MOTOMAMI also challenges cultural circumscriptions through its collaborations. The collaborators are put in places different from their expected backgrounds. For example, the album features bachata, a Dominican genre. But when Rosalía collaborates with a Dominican singer, the song they sing together is not a bachata. Instead, “La Combi Versace (feat. Tokischa)” is a mixture of reggaeton, and new wave/synthpop. Meanwhile, the bachata “La Fama” features a Canadian pop star, the Weeknd.  

It’s not only the guest features and the genres that are placed in unexpected ways; but also Rosalía’s vocals. Sometimes, her voice takes the place of a beat or a synth (like in “La Fama”, where vocals replace the conventional bachata guitar). At other times, the vocals are chopped with strange timing and repeated in asymmetric patterns. The way Rosalía plays with glitches and vocal cuts, matching the beats of reggaeton, suggests order and intent beyond the chaos.

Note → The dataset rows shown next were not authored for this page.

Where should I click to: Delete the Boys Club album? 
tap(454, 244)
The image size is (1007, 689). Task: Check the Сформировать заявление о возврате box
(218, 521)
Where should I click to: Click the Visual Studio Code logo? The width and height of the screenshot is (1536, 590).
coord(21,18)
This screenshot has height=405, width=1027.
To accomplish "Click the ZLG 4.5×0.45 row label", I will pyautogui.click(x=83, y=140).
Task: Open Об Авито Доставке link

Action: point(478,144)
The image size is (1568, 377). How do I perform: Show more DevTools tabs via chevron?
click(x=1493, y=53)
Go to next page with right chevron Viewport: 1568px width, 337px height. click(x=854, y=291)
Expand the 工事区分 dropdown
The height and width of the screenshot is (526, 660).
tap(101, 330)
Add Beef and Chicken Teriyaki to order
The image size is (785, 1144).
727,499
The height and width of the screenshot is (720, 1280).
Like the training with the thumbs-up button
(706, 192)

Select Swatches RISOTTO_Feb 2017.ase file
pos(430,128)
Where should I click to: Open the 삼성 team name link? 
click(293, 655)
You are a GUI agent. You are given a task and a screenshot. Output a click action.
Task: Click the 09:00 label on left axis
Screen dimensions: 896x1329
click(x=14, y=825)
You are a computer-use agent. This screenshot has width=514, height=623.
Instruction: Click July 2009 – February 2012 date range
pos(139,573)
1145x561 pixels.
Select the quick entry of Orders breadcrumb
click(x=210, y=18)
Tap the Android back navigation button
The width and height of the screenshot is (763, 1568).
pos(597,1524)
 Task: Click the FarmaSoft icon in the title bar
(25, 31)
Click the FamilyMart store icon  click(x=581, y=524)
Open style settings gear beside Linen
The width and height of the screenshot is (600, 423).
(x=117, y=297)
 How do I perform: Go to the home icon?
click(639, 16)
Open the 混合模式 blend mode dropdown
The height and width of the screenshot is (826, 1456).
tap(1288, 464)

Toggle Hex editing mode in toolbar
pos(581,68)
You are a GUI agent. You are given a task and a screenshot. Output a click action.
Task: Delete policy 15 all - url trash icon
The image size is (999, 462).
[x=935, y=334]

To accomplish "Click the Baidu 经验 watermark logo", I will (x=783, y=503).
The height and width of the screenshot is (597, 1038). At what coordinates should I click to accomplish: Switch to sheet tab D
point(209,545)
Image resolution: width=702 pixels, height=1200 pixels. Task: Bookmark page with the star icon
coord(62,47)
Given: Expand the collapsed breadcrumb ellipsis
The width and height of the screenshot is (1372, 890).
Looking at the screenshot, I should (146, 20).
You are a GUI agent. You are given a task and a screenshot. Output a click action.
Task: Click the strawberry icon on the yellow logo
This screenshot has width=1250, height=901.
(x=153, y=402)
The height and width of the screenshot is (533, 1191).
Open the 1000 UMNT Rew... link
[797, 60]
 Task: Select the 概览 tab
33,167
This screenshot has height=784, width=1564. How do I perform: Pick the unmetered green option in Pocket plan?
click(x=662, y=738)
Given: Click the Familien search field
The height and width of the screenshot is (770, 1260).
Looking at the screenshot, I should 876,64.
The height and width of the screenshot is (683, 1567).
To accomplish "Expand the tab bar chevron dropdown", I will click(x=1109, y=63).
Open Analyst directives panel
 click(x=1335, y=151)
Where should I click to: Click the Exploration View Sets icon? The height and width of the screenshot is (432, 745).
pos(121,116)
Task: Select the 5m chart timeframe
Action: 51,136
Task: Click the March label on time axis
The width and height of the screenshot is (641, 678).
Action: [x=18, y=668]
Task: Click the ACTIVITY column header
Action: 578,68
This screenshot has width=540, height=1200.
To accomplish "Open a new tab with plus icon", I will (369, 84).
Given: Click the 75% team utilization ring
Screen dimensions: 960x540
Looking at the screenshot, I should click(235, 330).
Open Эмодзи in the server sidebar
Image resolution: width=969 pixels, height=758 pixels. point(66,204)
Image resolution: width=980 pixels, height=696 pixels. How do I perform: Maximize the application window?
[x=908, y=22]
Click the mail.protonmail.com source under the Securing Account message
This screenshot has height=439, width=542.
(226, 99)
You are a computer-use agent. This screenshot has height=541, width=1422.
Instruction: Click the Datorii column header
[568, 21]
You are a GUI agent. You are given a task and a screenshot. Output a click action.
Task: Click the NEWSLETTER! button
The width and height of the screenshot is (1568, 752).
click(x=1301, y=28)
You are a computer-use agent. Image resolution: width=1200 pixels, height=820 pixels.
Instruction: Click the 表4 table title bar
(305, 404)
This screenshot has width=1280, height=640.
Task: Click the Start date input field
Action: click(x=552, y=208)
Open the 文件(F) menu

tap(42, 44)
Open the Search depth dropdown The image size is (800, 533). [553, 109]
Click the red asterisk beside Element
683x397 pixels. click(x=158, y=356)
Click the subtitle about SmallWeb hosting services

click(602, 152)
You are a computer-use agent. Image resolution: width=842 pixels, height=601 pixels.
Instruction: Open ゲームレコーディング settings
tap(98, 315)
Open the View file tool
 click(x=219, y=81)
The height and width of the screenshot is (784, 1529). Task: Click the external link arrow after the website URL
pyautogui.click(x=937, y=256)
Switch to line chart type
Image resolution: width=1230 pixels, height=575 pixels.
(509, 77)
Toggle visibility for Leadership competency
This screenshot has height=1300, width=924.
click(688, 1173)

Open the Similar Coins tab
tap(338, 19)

Some references inform micro-moments of MOTOMAMI and never come back (like the samba percussion punctually placed in “CUUUUuuuuuute”). It may seem like they don’t fit the overall landscape of the album, but that’s exactly why they do. Such liquidity is symptomatic of altermodernism. Art becomes a medium to present new information. 

Of course, among the mediums for sharing altermodern art, social media cannot be missed. Especially TikTok, whose acceleration is cut-tailored for liquid information. Rosalía even samples a viral Tiktok meme (“Number song”, by Vietnamese TikToker So Y Tiet’s) in “CUUUUuuuuuute”. TikTok was also the chosen platform for a special live performance of MOTOMAMI as part of the album’s promotions.

Rosalía justifies her artistic choices in the lyrics of “SAOKO” when she sings: “Yo soy muy mía, yo me transformo / (…) Me contradigo, yo me transformo / (…) Fuck el estilo” (“I am very much mine, I transform myself / (…) I contradict myself, I transform myself / (…) Fuck style”). Later, in ““CUUUUuuuuuute”, she sings: “Aquí el mejor artista es Dios” (“The best artist here is God”). Below God any creative exploration is valid to Rosalía because it’s human.

As the mastermind behind MOTOMAMI, Rosalía is conscious of her hyper-hybrid approach to arrangements and song structures. There’s even some humor in how she does it. We could say MOTOMAMI is her treatise on the music of the future if it wasn’t an abstract of the music of the present already. If you’re paying attention to today’s music and pop culture, it won’t be hard to acknowledge the innovation of MOTOMAMI while simultaneously feeling that it sounds familiar.

However, MOTOMAMI is experimental in a way that does not sacrifice function over form. These songs have a pop purpose: they are fragmented, but they are laid in catchy hooks and enthralling beats. MOTOMAMI doesn’t fail to entertain.


Works Cited

Bourriaud, Nicolas. Altermodern Manifesto. 30 March 2009. Tate Britain.

Higa, Evandro Rodrigues. “Para fazer chorar as pedras”: o gênero musical guarânia no Brasil – décadas de 1940/50“. PhD thesis. São Paulo. 2013.